### Task prompt
Below are the records; copy each line in them that holds the word "resolution".

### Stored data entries
------------------------------------------------

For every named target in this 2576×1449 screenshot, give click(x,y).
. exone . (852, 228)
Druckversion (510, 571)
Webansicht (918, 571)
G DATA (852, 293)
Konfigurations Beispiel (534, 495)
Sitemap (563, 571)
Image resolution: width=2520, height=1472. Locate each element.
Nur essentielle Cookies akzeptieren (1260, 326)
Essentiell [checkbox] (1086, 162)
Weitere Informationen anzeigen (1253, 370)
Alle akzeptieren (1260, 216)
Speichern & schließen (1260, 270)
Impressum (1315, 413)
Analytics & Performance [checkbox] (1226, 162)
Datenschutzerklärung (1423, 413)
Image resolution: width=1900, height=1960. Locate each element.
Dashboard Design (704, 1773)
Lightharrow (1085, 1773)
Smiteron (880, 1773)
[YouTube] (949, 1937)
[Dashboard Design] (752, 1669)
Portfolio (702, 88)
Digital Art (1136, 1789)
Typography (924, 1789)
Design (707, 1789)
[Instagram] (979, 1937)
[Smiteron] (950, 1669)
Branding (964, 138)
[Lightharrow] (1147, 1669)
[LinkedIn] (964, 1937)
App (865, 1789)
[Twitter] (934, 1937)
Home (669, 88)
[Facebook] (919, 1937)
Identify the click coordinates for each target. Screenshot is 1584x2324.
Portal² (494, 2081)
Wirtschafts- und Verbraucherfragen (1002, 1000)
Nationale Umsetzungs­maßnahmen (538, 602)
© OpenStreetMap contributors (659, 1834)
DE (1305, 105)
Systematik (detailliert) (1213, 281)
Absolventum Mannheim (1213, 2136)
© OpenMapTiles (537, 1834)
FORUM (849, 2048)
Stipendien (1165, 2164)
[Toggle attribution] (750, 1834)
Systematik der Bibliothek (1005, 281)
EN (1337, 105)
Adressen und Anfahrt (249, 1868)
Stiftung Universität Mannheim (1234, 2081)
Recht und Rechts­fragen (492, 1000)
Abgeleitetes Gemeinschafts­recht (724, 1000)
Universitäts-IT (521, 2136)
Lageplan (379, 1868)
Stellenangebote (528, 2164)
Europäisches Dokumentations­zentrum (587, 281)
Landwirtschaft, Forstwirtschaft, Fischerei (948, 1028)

------------------------------------------------

### Response box
Image resolution: width=2520, height=1472. Locate each element.
Image resolution: width=1900, height=1960. Locate each element.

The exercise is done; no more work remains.